● **Source data**
·····

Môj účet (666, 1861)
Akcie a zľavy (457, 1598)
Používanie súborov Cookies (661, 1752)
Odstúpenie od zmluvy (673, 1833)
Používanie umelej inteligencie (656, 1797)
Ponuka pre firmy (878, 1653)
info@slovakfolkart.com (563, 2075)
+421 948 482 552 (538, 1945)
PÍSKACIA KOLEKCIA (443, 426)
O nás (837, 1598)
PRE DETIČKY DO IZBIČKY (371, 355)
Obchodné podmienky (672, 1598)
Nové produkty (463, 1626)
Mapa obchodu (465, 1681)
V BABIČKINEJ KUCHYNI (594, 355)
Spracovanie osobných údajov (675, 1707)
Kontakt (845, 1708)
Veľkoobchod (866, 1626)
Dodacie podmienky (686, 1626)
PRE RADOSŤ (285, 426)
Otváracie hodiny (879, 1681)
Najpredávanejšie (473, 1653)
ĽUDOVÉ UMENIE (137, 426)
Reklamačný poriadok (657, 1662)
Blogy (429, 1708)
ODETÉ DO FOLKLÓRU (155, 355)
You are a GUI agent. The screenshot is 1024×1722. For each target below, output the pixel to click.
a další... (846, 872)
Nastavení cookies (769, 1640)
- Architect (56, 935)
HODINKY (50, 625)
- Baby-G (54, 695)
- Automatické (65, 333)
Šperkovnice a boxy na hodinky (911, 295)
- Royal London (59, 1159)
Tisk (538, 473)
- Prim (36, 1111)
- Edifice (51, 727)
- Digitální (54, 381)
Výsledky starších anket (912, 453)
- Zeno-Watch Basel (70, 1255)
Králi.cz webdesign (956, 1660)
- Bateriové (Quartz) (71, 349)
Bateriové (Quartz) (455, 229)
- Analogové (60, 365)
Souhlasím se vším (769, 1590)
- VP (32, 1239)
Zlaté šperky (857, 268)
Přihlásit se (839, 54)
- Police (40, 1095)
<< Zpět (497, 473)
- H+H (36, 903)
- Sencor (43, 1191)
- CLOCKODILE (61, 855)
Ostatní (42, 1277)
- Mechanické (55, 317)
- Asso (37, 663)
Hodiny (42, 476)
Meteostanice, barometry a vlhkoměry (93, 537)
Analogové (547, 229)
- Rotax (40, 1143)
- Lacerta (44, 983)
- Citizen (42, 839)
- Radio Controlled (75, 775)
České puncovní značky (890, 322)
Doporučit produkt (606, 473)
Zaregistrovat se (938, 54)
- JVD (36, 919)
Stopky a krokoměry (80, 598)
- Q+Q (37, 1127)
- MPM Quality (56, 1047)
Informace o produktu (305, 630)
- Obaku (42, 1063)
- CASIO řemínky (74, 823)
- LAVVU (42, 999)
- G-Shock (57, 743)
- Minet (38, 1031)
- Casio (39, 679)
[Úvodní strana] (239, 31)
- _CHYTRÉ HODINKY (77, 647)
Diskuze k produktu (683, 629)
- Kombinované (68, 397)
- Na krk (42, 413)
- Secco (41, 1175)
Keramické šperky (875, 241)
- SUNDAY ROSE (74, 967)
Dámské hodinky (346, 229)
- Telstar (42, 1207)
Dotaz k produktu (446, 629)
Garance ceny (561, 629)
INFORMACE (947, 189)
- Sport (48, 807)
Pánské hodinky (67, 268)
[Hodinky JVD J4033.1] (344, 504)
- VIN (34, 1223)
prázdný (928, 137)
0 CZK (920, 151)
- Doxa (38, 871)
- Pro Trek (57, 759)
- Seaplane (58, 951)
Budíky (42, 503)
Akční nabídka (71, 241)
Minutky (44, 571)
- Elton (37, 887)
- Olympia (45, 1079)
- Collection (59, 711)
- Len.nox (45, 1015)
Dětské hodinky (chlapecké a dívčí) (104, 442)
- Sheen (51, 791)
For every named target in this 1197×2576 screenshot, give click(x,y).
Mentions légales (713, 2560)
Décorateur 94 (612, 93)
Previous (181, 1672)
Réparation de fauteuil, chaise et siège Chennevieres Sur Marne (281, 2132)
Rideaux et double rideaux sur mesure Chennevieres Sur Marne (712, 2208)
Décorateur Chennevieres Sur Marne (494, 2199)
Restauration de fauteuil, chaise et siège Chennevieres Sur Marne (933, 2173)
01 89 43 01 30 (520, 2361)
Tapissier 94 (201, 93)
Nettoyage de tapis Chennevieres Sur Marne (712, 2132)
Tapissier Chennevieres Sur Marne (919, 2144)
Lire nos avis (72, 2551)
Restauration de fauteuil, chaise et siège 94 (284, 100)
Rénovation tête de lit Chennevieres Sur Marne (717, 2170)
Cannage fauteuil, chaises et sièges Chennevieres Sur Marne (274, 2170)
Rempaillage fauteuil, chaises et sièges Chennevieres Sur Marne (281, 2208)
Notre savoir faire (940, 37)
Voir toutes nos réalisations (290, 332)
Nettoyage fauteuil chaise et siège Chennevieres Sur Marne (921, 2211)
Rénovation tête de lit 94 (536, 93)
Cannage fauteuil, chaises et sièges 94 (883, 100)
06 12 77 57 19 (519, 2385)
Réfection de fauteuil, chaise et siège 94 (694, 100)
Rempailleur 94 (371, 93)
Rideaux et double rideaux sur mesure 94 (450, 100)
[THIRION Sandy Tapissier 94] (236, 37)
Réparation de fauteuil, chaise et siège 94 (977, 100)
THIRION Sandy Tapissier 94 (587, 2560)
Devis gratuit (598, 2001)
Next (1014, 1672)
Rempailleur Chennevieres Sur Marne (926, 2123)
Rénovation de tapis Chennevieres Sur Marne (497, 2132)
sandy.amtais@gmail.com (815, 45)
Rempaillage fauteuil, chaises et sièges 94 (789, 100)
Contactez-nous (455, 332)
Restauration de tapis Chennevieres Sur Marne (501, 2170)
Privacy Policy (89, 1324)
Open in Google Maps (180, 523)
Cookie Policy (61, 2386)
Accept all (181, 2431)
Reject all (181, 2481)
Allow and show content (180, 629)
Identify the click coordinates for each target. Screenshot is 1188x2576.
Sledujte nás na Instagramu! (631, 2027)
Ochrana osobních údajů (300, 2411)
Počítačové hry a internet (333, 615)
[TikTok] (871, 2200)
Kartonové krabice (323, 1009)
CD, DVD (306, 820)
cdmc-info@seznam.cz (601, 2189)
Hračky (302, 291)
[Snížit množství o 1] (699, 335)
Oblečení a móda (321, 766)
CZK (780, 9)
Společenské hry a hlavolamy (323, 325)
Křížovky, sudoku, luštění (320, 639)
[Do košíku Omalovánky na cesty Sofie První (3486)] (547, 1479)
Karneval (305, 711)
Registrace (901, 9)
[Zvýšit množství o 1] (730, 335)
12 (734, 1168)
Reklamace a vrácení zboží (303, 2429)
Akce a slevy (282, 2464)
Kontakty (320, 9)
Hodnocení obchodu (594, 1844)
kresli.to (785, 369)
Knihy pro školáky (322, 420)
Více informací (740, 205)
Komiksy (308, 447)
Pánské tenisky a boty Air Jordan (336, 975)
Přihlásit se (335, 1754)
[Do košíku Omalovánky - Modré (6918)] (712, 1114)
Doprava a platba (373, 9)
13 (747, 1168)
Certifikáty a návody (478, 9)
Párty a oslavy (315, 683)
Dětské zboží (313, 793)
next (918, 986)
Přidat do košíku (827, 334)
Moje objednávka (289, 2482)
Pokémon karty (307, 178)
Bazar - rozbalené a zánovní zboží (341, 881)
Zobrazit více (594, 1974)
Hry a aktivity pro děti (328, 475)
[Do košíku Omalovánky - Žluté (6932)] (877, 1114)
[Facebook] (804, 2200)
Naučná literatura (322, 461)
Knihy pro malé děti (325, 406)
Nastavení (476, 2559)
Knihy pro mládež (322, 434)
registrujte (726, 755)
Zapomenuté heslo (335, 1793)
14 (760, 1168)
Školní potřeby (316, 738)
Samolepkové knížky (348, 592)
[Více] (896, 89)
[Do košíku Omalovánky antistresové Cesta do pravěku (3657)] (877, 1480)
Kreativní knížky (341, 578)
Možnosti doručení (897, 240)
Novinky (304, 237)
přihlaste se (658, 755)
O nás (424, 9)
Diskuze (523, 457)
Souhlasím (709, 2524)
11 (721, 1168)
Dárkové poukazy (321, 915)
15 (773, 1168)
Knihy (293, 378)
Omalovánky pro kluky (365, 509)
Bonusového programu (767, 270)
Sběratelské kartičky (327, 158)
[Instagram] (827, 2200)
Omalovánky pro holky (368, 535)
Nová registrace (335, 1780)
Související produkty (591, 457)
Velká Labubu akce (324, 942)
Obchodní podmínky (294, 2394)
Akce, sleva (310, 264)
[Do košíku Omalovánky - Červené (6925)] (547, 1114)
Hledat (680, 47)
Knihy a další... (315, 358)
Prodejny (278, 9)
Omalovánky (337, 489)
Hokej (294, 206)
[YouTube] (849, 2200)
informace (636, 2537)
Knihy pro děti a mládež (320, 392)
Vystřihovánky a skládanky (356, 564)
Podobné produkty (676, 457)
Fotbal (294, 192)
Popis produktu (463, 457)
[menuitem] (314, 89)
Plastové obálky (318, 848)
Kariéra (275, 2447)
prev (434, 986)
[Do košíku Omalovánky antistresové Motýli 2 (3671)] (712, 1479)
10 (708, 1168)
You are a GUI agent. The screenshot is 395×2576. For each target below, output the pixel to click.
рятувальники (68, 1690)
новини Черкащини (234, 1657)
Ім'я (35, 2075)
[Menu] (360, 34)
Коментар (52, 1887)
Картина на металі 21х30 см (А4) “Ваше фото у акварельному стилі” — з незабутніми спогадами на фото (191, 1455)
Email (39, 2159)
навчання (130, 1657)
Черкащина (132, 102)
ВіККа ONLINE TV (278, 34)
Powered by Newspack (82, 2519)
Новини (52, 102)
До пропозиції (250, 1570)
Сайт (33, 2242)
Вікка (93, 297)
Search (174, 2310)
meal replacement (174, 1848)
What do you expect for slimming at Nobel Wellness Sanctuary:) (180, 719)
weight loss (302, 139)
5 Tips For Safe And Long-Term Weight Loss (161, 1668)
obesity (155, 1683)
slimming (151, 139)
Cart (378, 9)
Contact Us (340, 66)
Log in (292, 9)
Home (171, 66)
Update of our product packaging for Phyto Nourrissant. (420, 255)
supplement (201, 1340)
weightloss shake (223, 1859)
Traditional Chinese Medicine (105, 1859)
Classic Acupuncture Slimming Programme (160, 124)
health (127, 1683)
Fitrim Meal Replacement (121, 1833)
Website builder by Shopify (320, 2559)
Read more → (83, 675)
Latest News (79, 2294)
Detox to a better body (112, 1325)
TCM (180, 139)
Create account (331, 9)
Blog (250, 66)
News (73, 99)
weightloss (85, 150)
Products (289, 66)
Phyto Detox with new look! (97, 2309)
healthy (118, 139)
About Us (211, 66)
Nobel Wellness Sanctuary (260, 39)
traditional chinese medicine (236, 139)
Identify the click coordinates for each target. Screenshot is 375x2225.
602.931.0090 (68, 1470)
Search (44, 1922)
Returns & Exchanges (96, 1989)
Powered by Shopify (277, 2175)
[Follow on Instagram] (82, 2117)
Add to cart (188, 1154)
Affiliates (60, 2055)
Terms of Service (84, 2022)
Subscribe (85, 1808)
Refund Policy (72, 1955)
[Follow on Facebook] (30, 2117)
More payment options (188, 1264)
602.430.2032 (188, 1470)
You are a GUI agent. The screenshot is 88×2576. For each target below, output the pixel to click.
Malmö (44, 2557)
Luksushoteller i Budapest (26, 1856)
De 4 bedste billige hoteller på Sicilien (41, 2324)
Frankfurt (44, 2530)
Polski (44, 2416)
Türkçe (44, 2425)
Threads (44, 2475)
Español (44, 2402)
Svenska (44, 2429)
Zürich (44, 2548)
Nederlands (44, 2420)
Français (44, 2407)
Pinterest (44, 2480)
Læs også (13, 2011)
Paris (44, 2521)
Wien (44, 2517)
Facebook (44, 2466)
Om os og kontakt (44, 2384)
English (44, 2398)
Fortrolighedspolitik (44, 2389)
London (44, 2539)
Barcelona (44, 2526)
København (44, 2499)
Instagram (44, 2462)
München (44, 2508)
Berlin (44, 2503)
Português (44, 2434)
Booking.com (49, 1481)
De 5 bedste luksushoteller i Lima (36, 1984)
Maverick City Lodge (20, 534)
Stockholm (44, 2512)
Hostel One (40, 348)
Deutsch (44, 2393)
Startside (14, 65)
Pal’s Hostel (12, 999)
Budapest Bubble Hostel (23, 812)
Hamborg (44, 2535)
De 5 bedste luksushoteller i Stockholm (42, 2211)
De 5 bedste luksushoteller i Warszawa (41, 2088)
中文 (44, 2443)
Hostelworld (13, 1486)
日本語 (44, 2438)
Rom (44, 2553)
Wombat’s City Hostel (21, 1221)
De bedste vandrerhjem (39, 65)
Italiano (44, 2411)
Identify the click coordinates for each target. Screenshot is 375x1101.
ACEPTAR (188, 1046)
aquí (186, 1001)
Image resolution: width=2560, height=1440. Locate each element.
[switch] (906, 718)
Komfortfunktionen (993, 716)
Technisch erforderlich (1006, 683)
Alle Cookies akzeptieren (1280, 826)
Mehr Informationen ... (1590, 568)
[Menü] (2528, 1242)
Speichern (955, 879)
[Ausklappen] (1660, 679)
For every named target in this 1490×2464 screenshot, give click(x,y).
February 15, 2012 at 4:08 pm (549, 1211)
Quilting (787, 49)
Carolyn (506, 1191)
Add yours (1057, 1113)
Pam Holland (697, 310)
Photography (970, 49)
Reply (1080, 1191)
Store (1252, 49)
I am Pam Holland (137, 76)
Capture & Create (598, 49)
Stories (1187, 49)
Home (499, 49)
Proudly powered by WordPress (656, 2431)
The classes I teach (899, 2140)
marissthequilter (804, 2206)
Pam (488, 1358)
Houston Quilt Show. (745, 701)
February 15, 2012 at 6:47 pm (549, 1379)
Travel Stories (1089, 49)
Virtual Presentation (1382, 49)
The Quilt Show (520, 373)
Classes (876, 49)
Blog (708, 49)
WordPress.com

·····

● **To do**
Look back at the entries above and repeat, unchanged, every line from the line holding "Nastavení cookies (769, 1640)" through the line holding "[Úvodní strana] (239, 31)".

● **Completed task**
Nastavení cookies (769, 1640)
- Architect (56, 935)
HODINKY (50, 625)
- Baby-G (54, 695)
- Automatické (65, 333)
Šperkovnice a boxy na hodinky (911, 295)
- Royal London (59, 1159)
Tisk (538, 473)
- Prim (36, 1111)
- Edifice (51, 727)
- Digitální (54, 381)
Výsledky starších anket (912, 453)
- Zeno-Watch Basel (70, 1255)
Králi.cz webdesign (956, 1660)
- Bateriové (Quartz) (71, 349)
Bateriové (Quartz) (455, 229)
- Analogové (60, 365)
Souhlasím se vším (769, 1590)
- VP (32, 1239)
Zlaté šperky (857, 268)
Přihlásit se (839, 54)
- Police (40, 1095)
<< Zpět (497, 473)
- H+H (36, 903)
- Sencor (43, 1191)
- CLOCKODILE (61, 855)
Ostatní (42, 1277)
- Mechanické (55, 317)
- Asso (37, 663)
Hodiny (42, 476)
Meteostanice, barometry a vlhkoměry (93, 537)
Analogové (547, 229)
- Rotax (40, 1143)
- Lacerta (44, 983)
- Citizen (42, 839)
- Radio Controlled (75, 775)
České puncovní značky (890, 322)
Doporučit produkt (606, 473)
Zaregistrovat se (938, 54)
- JVD (36, 919)
Stopky a krokoměry (80, 598)
- Q+Q (37, 1127)
- MPM Quality (56, 1047)
Informace o produktu (305, 630)
- Obaku (42, 1063)
- CASIO řemínky (74, 823)
- LAVVU (42, 999)
- G-Shock (57, 743)
- Minet (38, 1031)
- Casio (39, 679)
[Úvodní strana] (239, 31)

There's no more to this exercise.